A trajetória de destruição em Rondônia é um testemunho sombrio da velocidade e voracidade com que a floresta amazônica está sendo dizimada. Em apenas 39 anos, o estado viu sua cobertura vegetal nativa despencar de 93% para alarmantes 59%. Este declínio vertiginoso coloca Rondônia na liderança indesejada do ranking de estados com maiores perdas de vegetação original nas últimas quatro décadas.
O avanço das pastagens sobre a floresta é particularmente alarmante. Em 2023, 40% da área total de Rondônia — impressionantes 9 milhões de hectares — estavam ocupados por pastos, em contraste gritante com os pouco mais de 1,4 milhão de hectares em 1985. Este salto de 6% para 38% da área estadual dedicada à pecuária em menos de quatro décadas ilustra de forma contundente a rapidez e a intensidade com que a floresta está sendo convertida em pasto.
Esta expansão desenfreada coloca Rondônia entre os três estados brasileiros com maior avanço de áreas de pastagem dentro do bioma Amazônia, ficando atrás apenas de Tocantins e Maranhão. É um cenário desolador que reflete uma política de desenvolvimento insustentável e míope, que prioriza ganhos econômicos de curto prazo em detrimento da preservação de um ecossistema insubstituível.

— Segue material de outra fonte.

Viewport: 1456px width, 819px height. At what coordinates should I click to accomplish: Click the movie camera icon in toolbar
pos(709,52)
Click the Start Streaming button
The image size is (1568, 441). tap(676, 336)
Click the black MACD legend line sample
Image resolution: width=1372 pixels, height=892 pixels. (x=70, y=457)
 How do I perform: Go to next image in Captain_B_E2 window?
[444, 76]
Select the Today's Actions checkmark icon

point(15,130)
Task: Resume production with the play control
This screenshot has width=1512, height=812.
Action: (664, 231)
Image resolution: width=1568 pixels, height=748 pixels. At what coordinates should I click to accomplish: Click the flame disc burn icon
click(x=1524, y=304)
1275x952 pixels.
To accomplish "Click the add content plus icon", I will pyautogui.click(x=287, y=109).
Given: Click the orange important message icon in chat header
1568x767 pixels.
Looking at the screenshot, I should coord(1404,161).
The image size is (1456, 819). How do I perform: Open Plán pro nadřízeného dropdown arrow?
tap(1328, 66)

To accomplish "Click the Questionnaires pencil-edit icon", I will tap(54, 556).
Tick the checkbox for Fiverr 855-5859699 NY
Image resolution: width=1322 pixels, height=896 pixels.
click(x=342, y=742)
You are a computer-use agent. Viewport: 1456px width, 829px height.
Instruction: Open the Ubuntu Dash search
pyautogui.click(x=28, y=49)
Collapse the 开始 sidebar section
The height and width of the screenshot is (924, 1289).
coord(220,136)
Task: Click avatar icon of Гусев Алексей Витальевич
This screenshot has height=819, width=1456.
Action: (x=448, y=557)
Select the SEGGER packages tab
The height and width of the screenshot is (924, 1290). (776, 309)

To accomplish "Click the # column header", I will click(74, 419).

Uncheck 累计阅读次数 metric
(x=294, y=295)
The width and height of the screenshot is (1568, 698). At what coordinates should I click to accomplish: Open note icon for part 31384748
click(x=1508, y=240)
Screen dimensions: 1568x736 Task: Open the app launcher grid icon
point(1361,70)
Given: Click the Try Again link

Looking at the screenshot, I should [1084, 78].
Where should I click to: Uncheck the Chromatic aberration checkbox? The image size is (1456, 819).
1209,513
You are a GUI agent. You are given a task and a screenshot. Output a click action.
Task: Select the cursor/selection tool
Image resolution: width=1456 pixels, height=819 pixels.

A situação em Porto Velho e Rondônia é um microcosmo da crise ambiental que ameaça engolfar toda a Amazônia. É um alerta vermelho que não podemos mais ignorar. A cada hectare queimado, a cada árvore derrubada, estamos um passo mais próximos do ponto de não retorno, onde a floresta perderá sua capacidade de se regenerar e manter o delicado equilíbrio climático do qual todos dependemos.
A transformação desta realidade exige uma mobilização sem precedentes. Neste momento de crise ambiental aguda, é preciso que governos, em todas as esferas, implementem políticas efetivas de proteção ambiental e desenvolvimento sustentável. A fiscalização deve ser rigorosa e a impunidade que hoje prevalece nas práticas de desmatamento e queimadas ilegais precisa dar lugar a uma cultura de respeito e preservação.
Mas a mudança não pode vir apenas de cima. Cada cidadão tem um papel crucial a desempenhar nesta batalha pela sobrevivência da Amazônia. É necessário um despertar coletivo para a importância vital da floresta, não apenas como um patrimônio nacional, mas como um bem inestimável para a humanidade.
O destino de Porto Velho, de Rondônia e da Amazônia está intrinsecamente ligado ao nosso próprio futuro. A devastação que testemunhamos hoje não é apenas uma tragédia local, mas uma ameaça global que exige uma resposta imediata e contundente de todos nós.
O tempo para agir é agora. Cada dia que passa sem uma mudança radical em nossa abordagem à preservação da Amazônia nos aproxima perigosamente de um ponto sem retorno. Porto Velho não pode continuar sendo o símbolo da destruição da floresta. É hora de transformá-la em um emblema de resistência, preservação e esperança para o futuro da Amazônia e do planeta.